Er loopt een rode draad door mijn leven. Een vreemde kronkel, die onbedoeld en vooral ongewild af en toe mijn levenspad kruist. Het is moeilijk uit te leggen, ik begrijp het zelf niet eens. Daarom dit verhelderende voorbeeld. Want waar ik met mijn verstand niet bij kan, is dat op die ene dag in de dierentuin in Amersfoort, wat tot nu toe de enige dag in mijn hele leven is dat ik daar ben geweest, ik slechts één overdekte ruimte heb bezocht. Dat is het verblijf van de nachtdieren, de plek waar het opmerkelijke voorval plaatsvond. Op die drie minuten na, heb ik de hele dag in de openlucht doorgebracht.
Luttele minuten liep ik daar in het duister rond. Op zoek naar dieren die helemaal niet gezien wilden worden. Op weg naar de uitgang stuitte ik op een gesloten schuifdeur. Er zat een rood lichtje naast. Het was een schakelaar. Een rode schakelaar. Nu weet ik dat je nooit op rode knoppen moet drukken. Dat is immers vragen om moeilijkheden. Zeker als er ook nog een rood lampje in brandt. Maar ik stond daar voor die glasplaat en wilde graag naar buiten. Aan de andere kant van de ruit, voor mij onbereikbaar, liepen allemaal mensen. En die kwamen daar niet vanzelf, leek mij zo.
Gedurende vijftien lange seconden zweefde mijn vinger besluiteloos boven de knop. Ik kon maar één functie bedenken voor een knop op deze plek. En dus besloot ik erop te drukken. En precies in die ene microseconde gebeurde het…
Felle lampen sprongen aan in het nachtverblijf, waardoor meteen goed te zien was dat er geen enkel nachtdier te bespeuren viel. Tegelijkertijd zwol een indringende sirene aan. Je kent ze wel, ze geven vaak een brandmelding aan. Overal mensen die verschrikt om zich heen keken.
Snel wrong ik mij door de deur die nu was opengesprongen naar buiten. Met een rood hoofd, roder nog dan de knop waarop ik zojuist had gedrukt. Dwars tegen de stroom personeelsleden in, die gewapend met staaflantaarns het nachtverblijf binnenstormden. Waar inmiddels dus die felle lampen brandden.

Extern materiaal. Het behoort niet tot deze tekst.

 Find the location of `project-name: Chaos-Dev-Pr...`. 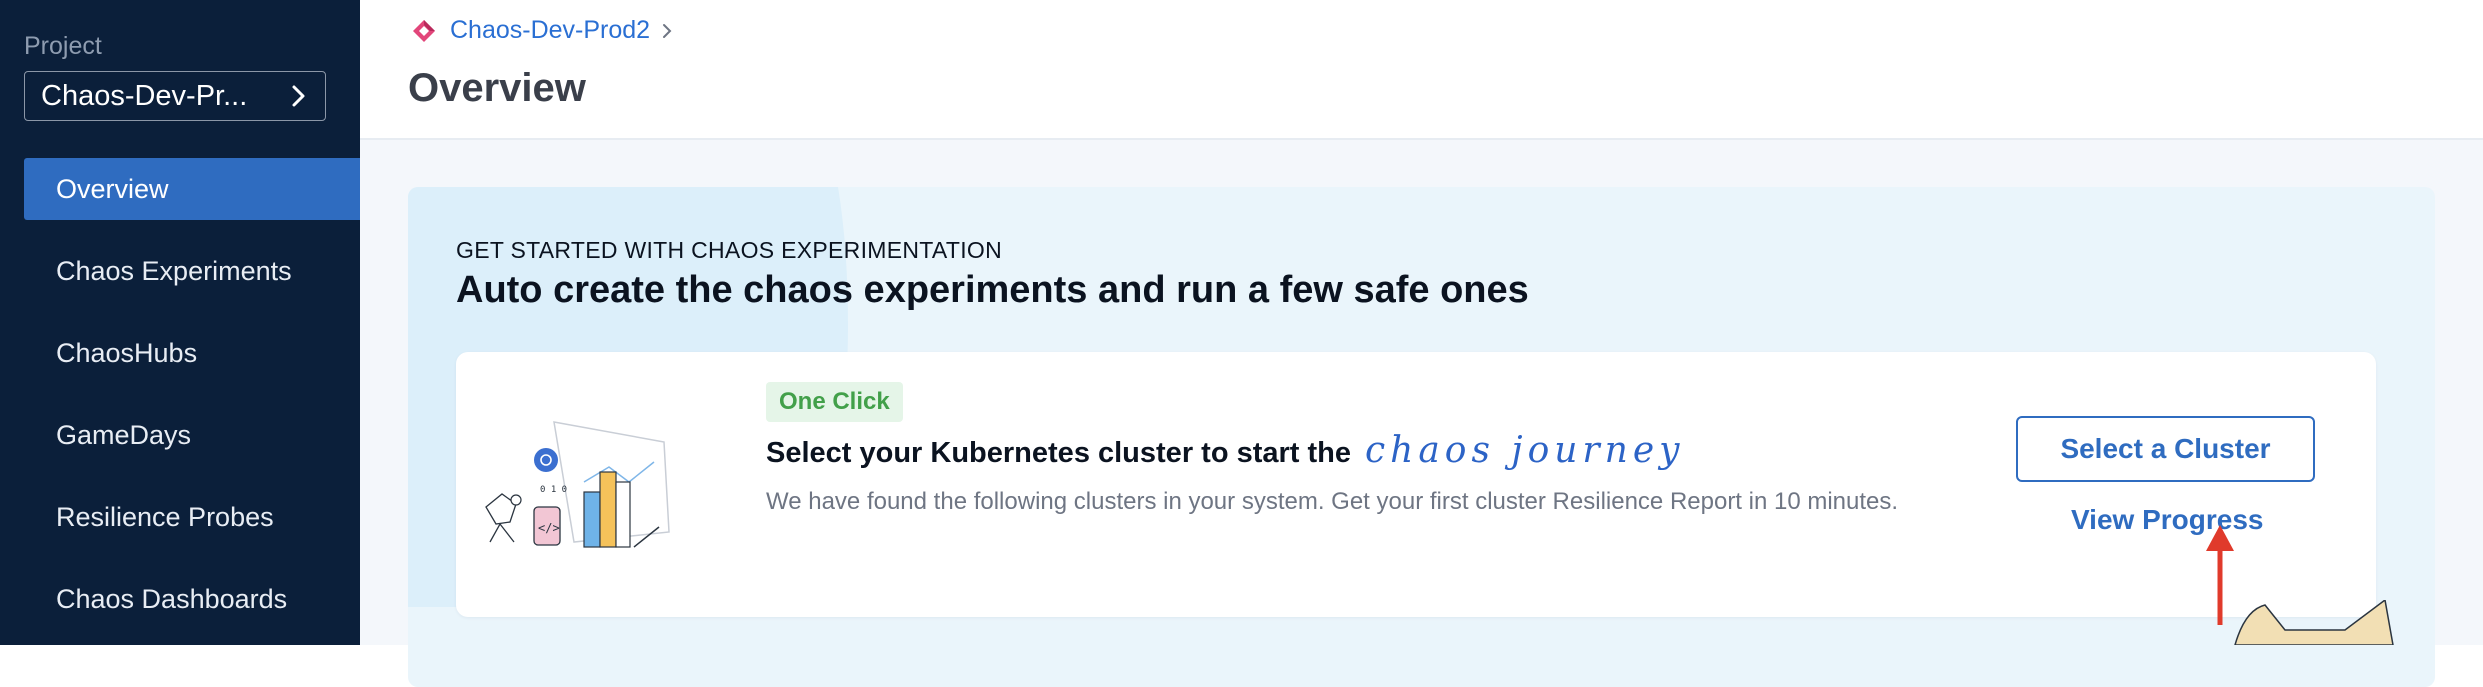

project-name: Chaos-Dev-Pr... is located at coordinates (144, 96).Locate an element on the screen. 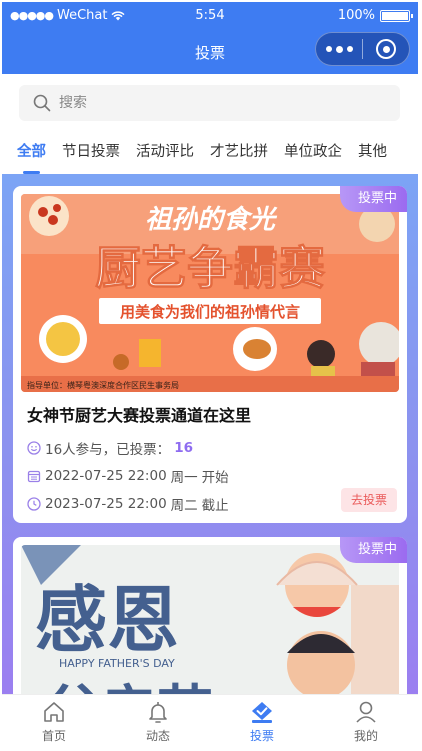 The image size is (422, 751). banner-sub-text: HAPPY FATHER'S DAY is located at coordinates (117, 664).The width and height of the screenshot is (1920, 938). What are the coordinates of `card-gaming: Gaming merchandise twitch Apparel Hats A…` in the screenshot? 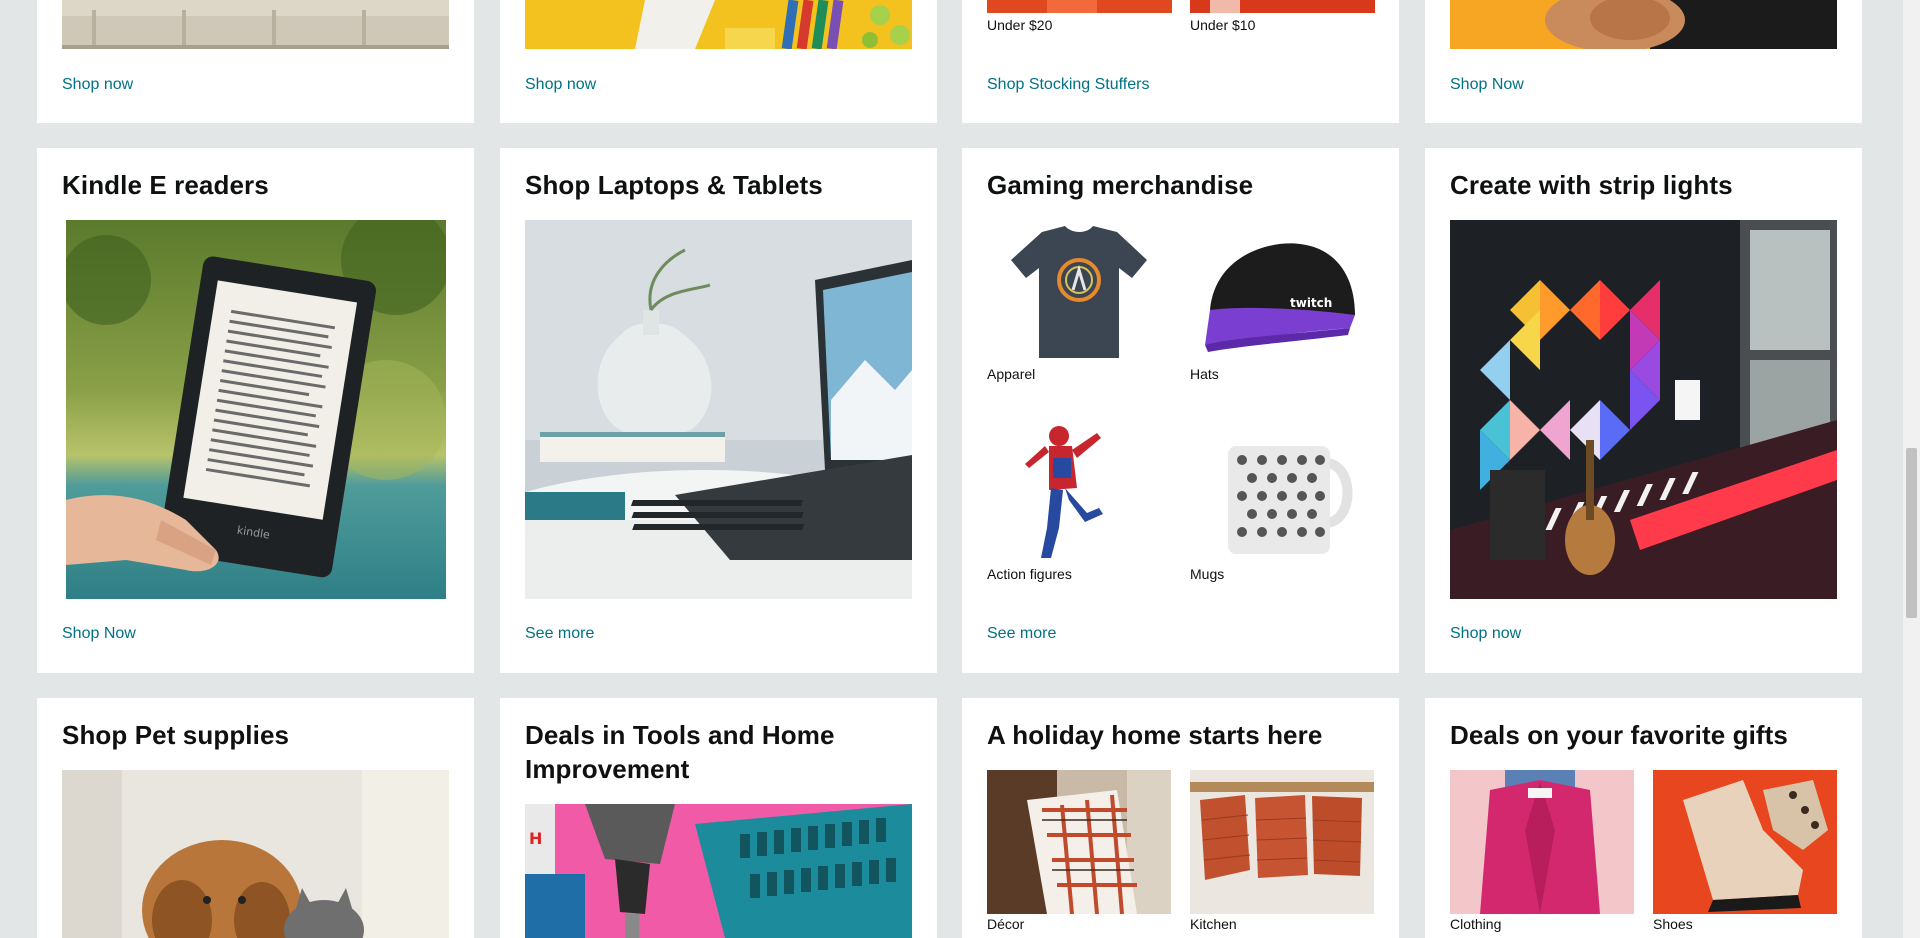 It's located at (1180, 410).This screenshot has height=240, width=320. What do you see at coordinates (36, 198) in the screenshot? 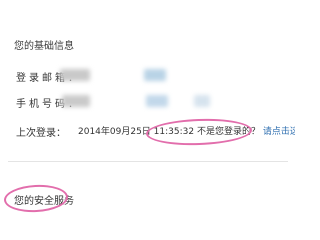
I see `highlight-circle-security` at bounding box center [36, 198].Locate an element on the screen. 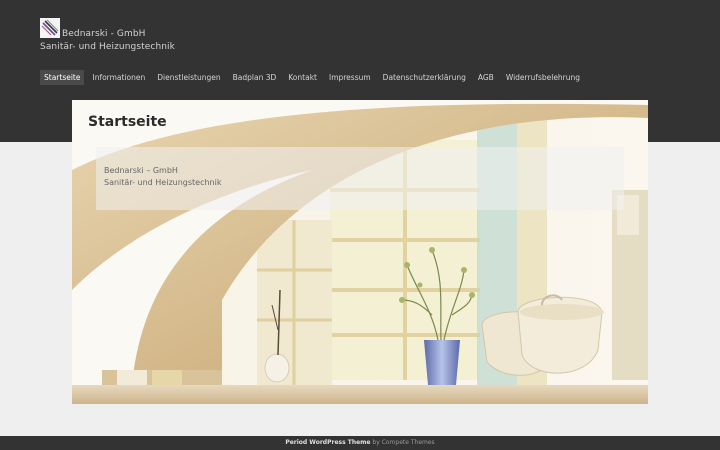  brush-logo-icon is located at coordinates (50, 28).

Tijdens die hele dag rondlopen in de dierentuin ben ik maar één zo’n rode knop tegengekomen. Waarom gebeurt er dan juist op het moment dat ik hierop druk iets wat helemaal niets met die knop te maken heeft: een brandalarm dat om een heel andere reden afgaat. Waarom nou niet vijf seconden eerder, of liever, vijf seconden later, als ik allang buiten loop. Nee hoor, exact op dat moment.
Het is een vreemde kronkel, die vaak en onverwachts mijn levenspad kruist. De rode draad in mijn leven. Sommigen noemen het stom toeval. Waar zou het toch door komen?